コーングリッツはトウモロコシの皮と胚芽部分を除いた胚乳の部分を粉にしたもので、米でいうと白米を粉にした米粉のようなものです。コーンフレークは水で練ったコーンミールを加熱してから圧搾して薄くしたものです。コーン・スターチの表示はコーンスターチと混同する紛らわしい表示だというので、今では「コーン、スターチ」と表示されるようになっています。
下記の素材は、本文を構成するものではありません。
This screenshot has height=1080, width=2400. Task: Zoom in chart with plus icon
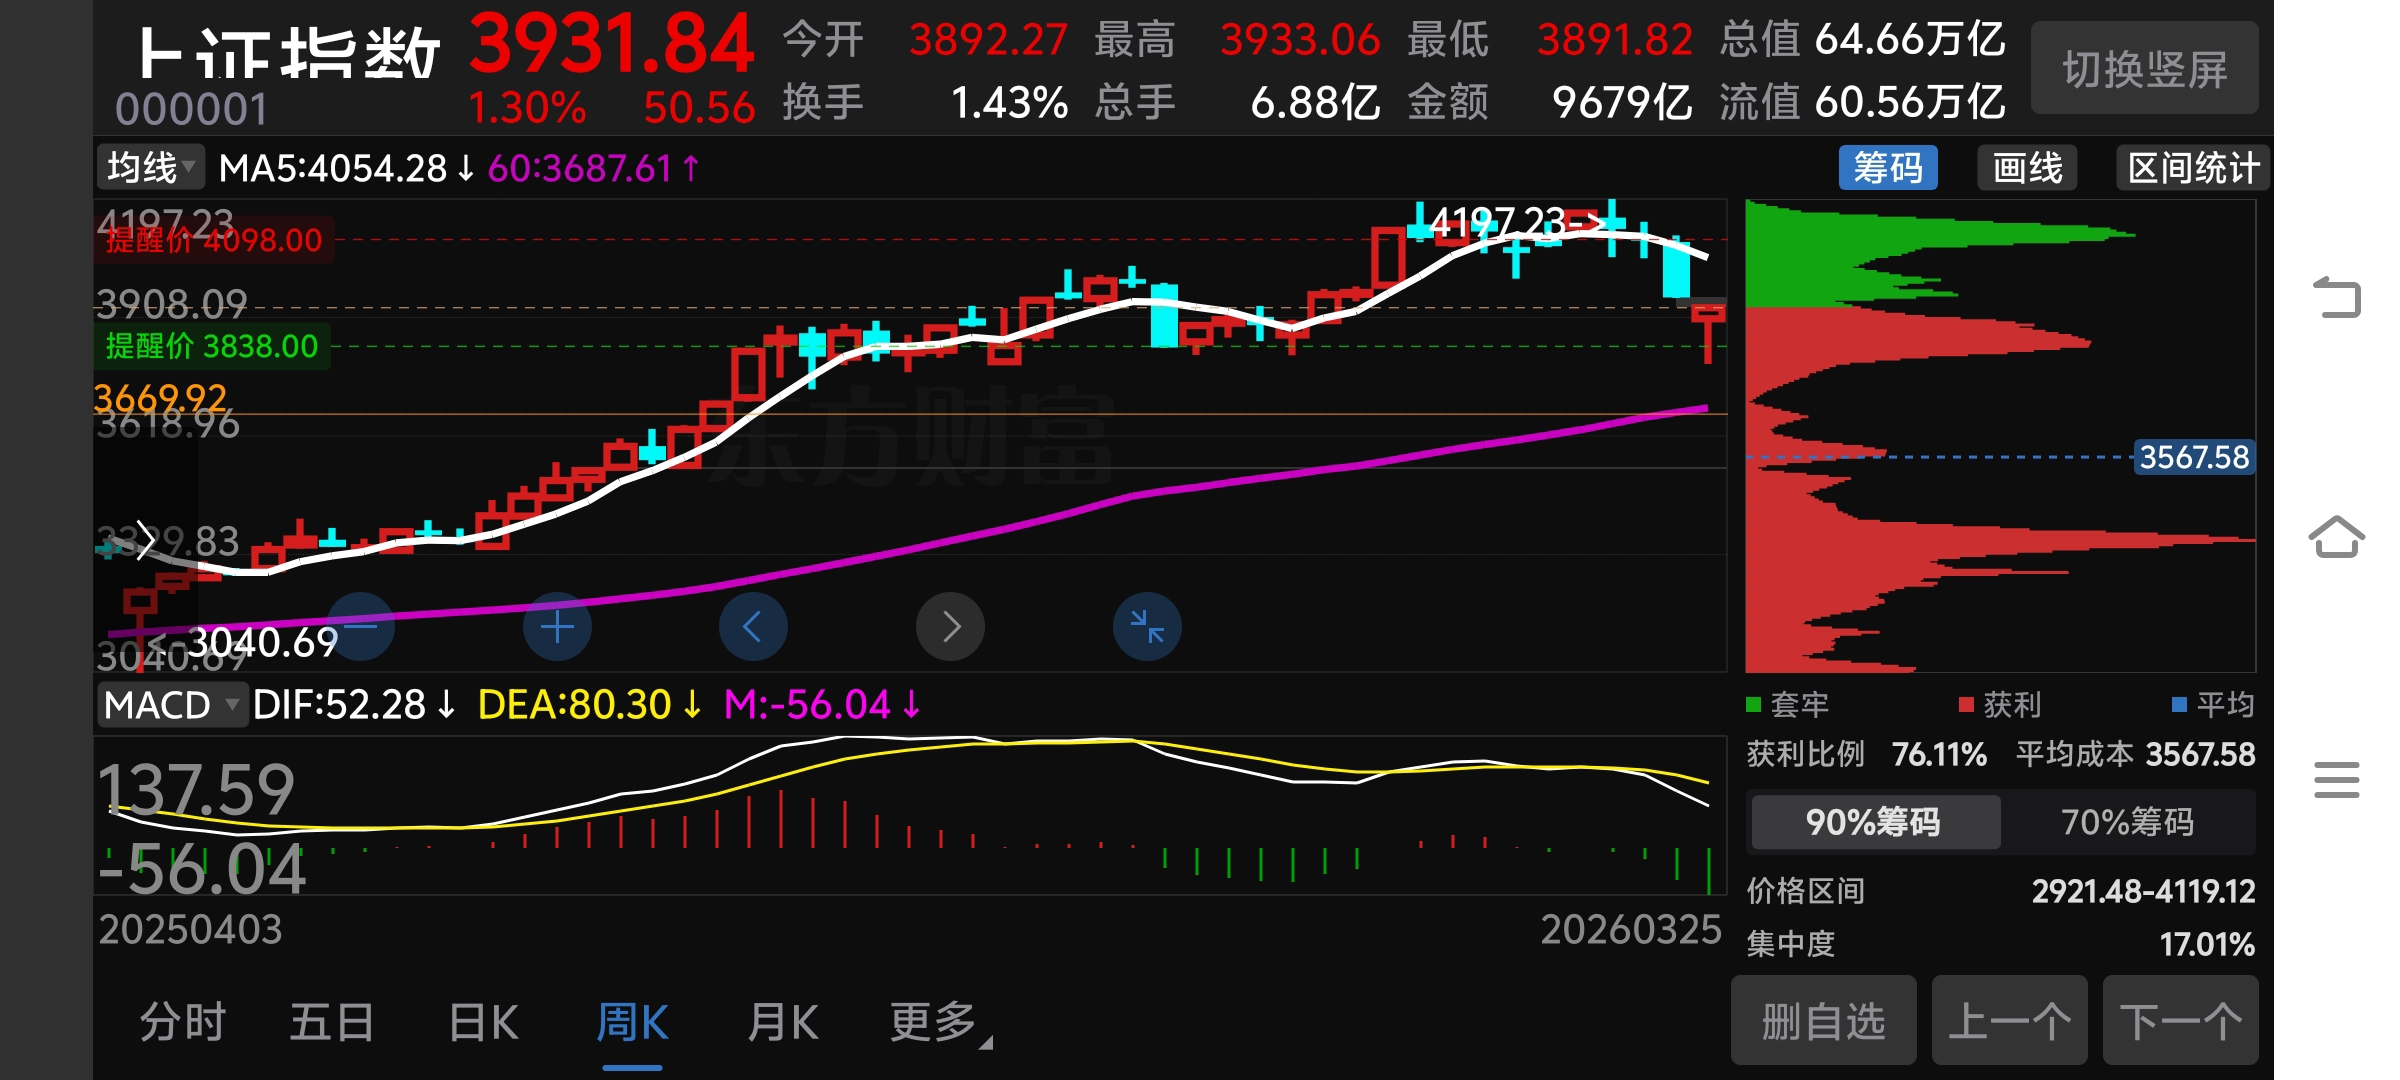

日本で流通するトウモロコシの90%ほどが輸入ですが、アメリカのトウモロコシには遺伝子組み換えをされたものが90%以上を占めていることから、ビールにも遺伝子組み換えを心配する人が増えています。納豆や豆腐の場合にはパッケージに「遺伝子組み換え大豆でない」との表示がされています。この表示がないものは遺伝子組み換えの大豆が使われている可能性があるということですが、これは大豆を原材料とする食品の場合で、ビールの副原料のコーンとスターチが遺伝子組み換えであるという意味ではありません。実際のところは、どうなのかというと遺伝子組み換えとは別ルートの流通のものを使用しているとのことです。ただ、途中で絶対に混ざらないという保証をすることは難しく、ヨーロッパに遺伝子組み換えの種が運ばれて、知らないうちに遺伝子組み換えのものが広まっているとの指摘もあります。
価格が高いビールには麦芽とホップだけが材料のものもありますが、通常価格のもの、発泡酒や新ジャンルビール(第3のビール)にはコーンとスターチが使われています。中には大豆たんぱくが使われた発泡酒もあります。コーンスターチではなく液糖が使われているものもあります。この液糖とは何かというと、これは味をビールに近づけるために加えられる甘味料で、コーンスターチを液状にしたものです。また、糖類、ブドウ糖という名前で使われている場合もあります。その材料として、どのようなトウモロコシが使われているのかは、ビールメーカーではなく、液糖などの製造会社に確認しなければわからないことです。